Review of Joan of Arc

Joan of Arc (1990 TV Movie)
7/10
Great music, bad libretto, adequate and sometimes better production
30 July 2008
Warning: Spoilers
As far as the opera, which was new to me, goes, I loved the music, as I typically do with Verdi, as it's very much in his distinctive alternately bouncy and dark style, but it's the epitome of bad libretti (Temistocle Solfera) to the extent that Giacomo D'Arco does the play-by-play of his daughter's battles, which we never see (which doesn't work for exactly the same reason Violetta telling us about Alfredo and Douphol's duel does), and rather than being burned (which one especially expects, since she wears the underwear-looking garb that Brunnhilde wears after the armor comes off to the finale of the Ring cycle where she burns) she is killed in action, but of course, she wakes up long enough to sing a final aria. It's pretty static, but it gets better as it goes along. The story is not what we would really expect it to be, although we have Giovanna and her voices, and we have her father Giacomo who is convinced that he voices are evil, much of what appears on stage is Charles V trying to romance Giovanna, and when that fails, still singing her praises as a warrior and the greatest hero of France.

It kind of surprises me that the quote on the box credits Werner Herzog for the "success" of this production. It's only a couple of steps above Jonathan Miller's Clemenza di Tito for being static and uneventful, and for all Werner Herzog's criticisms about "inadequate images" in our society (of which an Egg McMuffin advertisement seems to be his favorite example), strong images are few and far between, though the very last one is indeed amazing. Herzog comes out for the curtain call, but evidently he didn't really want people to see him, since it cuts away to a long shot as soon as he emerges, but I know well what he looks like and recognized him instantly.

I think it's actually Susan Dunn as Giovanna who carries the production,--she always seems to be in her situation, while Vincenzo de Scola as Charles V is all about his glorious voice and isn't much of an actor.

The costuming has the chorus in tall and colorful masks full of pageantry but looking rather druidic, except for a whole mass of choristers in yellow masks and green who look like homages to Iron Fist, a lesser-known Marvel superhero. Although the removal of armor is an important image in the opera, we never see Giovanna put on or take off any armor, and she wears the nightgown-like costume and socks throughout, and the armor involves other characters.

Herzog first involved opera in his films with _Fitzcarraldo_ (which is about a guy who goes into the rubber business to build an opera house in the Amazon and try to attract Caruso to it), and there he hired a supposed expert to stage the opera at the beginning, and it is more over the top than any opera I've ever seen either live or on video (maybe because that's how they performed them in 1906, but he cast a man in drag as Sarah Bernhardt and has characters complaining that she is an actor not a singer cast in the opera for commercial reasons, even though according to the credits, we're hearing actual recordings of her singing, which sounds fine to me).

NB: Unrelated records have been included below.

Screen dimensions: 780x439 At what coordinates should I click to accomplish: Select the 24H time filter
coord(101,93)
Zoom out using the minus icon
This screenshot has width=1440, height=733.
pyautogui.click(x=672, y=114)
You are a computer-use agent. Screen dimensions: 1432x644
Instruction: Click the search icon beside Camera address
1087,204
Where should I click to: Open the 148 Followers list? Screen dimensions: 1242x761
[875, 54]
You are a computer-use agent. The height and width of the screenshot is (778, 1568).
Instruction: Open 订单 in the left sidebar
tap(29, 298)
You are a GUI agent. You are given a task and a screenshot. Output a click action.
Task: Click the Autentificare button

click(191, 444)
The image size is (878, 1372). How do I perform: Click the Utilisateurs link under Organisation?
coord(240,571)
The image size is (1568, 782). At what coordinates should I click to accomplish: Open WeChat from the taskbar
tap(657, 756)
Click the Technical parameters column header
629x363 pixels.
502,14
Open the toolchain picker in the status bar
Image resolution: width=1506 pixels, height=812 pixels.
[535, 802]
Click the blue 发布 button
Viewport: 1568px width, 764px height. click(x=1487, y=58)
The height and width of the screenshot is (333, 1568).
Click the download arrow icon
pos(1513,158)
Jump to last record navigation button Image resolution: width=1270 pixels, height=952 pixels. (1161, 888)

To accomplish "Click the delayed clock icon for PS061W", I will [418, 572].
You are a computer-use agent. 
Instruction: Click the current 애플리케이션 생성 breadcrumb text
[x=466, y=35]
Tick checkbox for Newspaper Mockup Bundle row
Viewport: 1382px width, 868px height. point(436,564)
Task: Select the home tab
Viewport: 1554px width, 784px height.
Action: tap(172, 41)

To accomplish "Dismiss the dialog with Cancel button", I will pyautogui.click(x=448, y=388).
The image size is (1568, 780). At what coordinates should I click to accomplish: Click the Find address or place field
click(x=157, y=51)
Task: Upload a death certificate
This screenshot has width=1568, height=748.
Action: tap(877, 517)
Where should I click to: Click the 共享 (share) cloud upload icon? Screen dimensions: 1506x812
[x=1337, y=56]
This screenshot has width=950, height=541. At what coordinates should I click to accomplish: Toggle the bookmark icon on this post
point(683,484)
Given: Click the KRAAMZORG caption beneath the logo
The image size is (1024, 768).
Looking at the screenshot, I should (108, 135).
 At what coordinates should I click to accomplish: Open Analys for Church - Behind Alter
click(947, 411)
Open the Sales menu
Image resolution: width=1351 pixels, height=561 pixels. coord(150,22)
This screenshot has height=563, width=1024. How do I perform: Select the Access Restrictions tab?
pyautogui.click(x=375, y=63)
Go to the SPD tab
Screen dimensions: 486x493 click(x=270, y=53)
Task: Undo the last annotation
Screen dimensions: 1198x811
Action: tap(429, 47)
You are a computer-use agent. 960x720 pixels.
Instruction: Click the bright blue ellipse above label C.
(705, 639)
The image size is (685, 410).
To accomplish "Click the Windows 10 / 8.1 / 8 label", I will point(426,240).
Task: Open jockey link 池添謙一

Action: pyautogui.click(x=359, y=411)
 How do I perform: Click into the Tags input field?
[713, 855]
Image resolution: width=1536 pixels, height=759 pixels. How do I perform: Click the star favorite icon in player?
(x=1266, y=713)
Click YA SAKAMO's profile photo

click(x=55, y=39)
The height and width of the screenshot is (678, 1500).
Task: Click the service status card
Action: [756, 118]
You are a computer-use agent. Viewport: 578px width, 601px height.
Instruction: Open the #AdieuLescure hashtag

I've been told that the Met wrote a speaking part for Bea Arthur in _Daughter of the Regiment_ for commercial reasons, by the way. I wouldn't think she would be that big a draw, but whatever. Perhaps this paragraph is too much of a digression, but Herzog fans may well be disappointed. While it doesn't look ridiculous the way the operas at the beginning and end of _Fitzcarraldo_ look, aside from a few frissons, particularly at the end, and the stage littered with corpses even in romantic moments (one blinks, while some look sculptural), there is little here that Herzog fans will find particularly interesting. Indeed, _Invincible_ is more characteristically Herzog than this.

The worst part of all is that I was constantly taken out of it by the LPCM stereo, which is not in sync with the visuals--a Hollywood musical with a canned soundtrack has better lip sync than this stage production (and I watched Brigadoon last week, so I have a recent comparison--I also saw the TV version of Gypsy 2 weeks ago and it looked and sounded like the singing was done live on set). This is also a problem on the Met's Ring Cycle DVD (particularly ludicrous at the beginning of Siegfried when Mime hits the anvil and the sound is completely dissociated), but that gives you a Dolby alternative that is in sync with the visuals. With this one, you're stuck with it. I'm going to post on my film lists to see if that's an equipment issue.

Despite the interest of Herzog as director, I think I'm going to go with an audio-only recording next time I want to experience this opera. While it seems to have potential for exciting staging (though given Giacomo's big aria in Act III it might be somewhat redundant based on the text), Herzog was probably just too new to opera (indeed, he co-directed both the stage production and the video) to really contribute as much to it as he may have liked, or at least as much as his fans would have liked.